The Obama administration proposed regulations in March that would allow the EPA to enforce Clean Water Act provisions on nearly two million miles of streams nationally that are tied to larger waterways -- a response to Supreme Court decisions in 2001 and 2006 that made that authority unclear.
Republicans and some Democrats have voiced concerns about the proposal, including Sen. John Hoeven, a North Dakota Republican who sits on the Appropriations Committee and who earlier this year called the rule a "bureaucratic overreach" that would tie up farmers in red tape.
"Our farmers and ranchers have been feeding the world and managing their land responsibly for generations," Hoeven said in a statement in April. "Now, however, they're very concerned that the EPA is trying to step in and make land-use decision for them."
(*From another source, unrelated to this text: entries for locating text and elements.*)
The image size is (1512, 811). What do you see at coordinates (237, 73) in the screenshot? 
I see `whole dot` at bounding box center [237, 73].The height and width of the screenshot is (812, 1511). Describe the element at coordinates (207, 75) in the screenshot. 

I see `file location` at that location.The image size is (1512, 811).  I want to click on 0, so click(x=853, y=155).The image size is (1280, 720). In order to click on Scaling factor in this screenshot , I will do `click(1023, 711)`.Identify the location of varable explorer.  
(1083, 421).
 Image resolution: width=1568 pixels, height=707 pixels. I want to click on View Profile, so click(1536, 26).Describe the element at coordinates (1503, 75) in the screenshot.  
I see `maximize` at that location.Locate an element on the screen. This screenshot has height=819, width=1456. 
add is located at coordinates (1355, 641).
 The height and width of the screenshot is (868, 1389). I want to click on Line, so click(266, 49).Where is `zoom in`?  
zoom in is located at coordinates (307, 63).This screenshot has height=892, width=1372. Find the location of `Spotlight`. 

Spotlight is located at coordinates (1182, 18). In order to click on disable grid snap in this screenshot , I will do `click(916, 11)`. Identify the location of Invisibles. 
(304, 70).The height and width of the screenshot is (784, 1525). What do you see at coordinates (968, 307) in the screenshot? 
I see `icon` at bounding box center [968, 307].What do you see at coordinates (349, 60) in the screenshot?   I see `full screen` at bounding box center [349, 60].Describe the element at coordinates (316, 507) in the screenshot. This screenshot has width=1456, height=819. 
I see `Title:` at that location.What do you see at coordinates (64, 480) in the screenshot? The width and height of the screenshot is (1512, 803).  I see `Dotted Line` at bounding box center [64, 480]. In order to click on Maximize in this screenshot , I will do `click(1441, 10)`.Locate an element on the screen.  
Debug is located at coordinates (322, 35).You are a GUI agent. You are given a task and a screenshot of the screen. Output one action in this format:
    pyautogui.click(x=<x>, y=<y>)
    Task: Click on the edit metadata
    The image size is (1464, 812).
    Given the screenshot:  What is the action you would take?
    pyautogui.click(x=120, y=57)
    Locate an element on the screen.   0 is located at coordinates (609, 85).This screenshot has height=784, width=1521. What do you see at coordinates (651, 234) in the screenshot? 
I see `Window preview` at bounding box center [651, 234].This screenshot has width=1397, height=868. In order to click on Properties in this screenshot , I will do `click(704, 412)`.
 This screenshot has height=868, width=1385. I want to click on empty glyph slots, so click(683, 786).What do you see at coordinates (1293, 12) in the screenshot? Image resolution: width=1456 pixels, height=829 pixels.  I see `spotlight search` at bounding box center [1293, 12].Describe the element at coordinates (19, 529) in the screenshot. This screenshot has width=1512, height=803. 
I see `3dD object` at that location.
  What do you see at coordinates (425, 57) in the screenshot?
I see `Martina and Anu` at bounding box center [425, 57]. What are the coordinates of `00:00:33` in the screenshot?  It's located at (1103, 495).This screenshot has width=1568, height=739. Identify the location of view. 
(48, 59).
Hoeven and other Republicans, including Senate Minority Leader Mitch McConnell, will have an opportunity to force the issue when the Senate Appropriations Committee considers amendments to a spending bill that funds energy and water development programs. A markup of the bill, which had been scheduled for Thursday, was postponed.
It's not only Republicans who have raised concerns about the rule. Sen. Mary Landrieu, a Louisiana Democrat and the chairwoman of the Senate Energy and Natural Resources Committee, described the EPA proposal in March as "another example of this agency overreaching and stepping outside of its bounds without thought to the economic consequences of its actions."
Landrieu also sits on the Appropriations Committee.
Sen. Barbara A. Mikulski, the chairwoman of the committee, opposes rolling back the rule, an aide said. But advocates are concerned that enough Democrats may side with Republicans to include the amendment, advancing it to the Senate floor. Democratic Sens. Mark Begich of Alaska and Mark Pryor of Arkansas, both of whom are up for reelection this year, have questioned the Obama administration's environmental policies.
An aide told Roll Call earlier this week that McConnell is planning to offer a similar amendment that would roll back the administration's recently announced rule on reducing power plant emissions.
Environmental advocates say that 117 million Americans -- including 3.9 million Marylanders -- get their drinking water from watersheds with intermittently dry or headwater streams covered by the rule.
"Republicans are using must-pass funding legislation to stop environmental laws," said Scott Slesinger, legislative director for the Natural Resources Defense Council. "They're holding the funding of the government hostage to their narrow ideological views."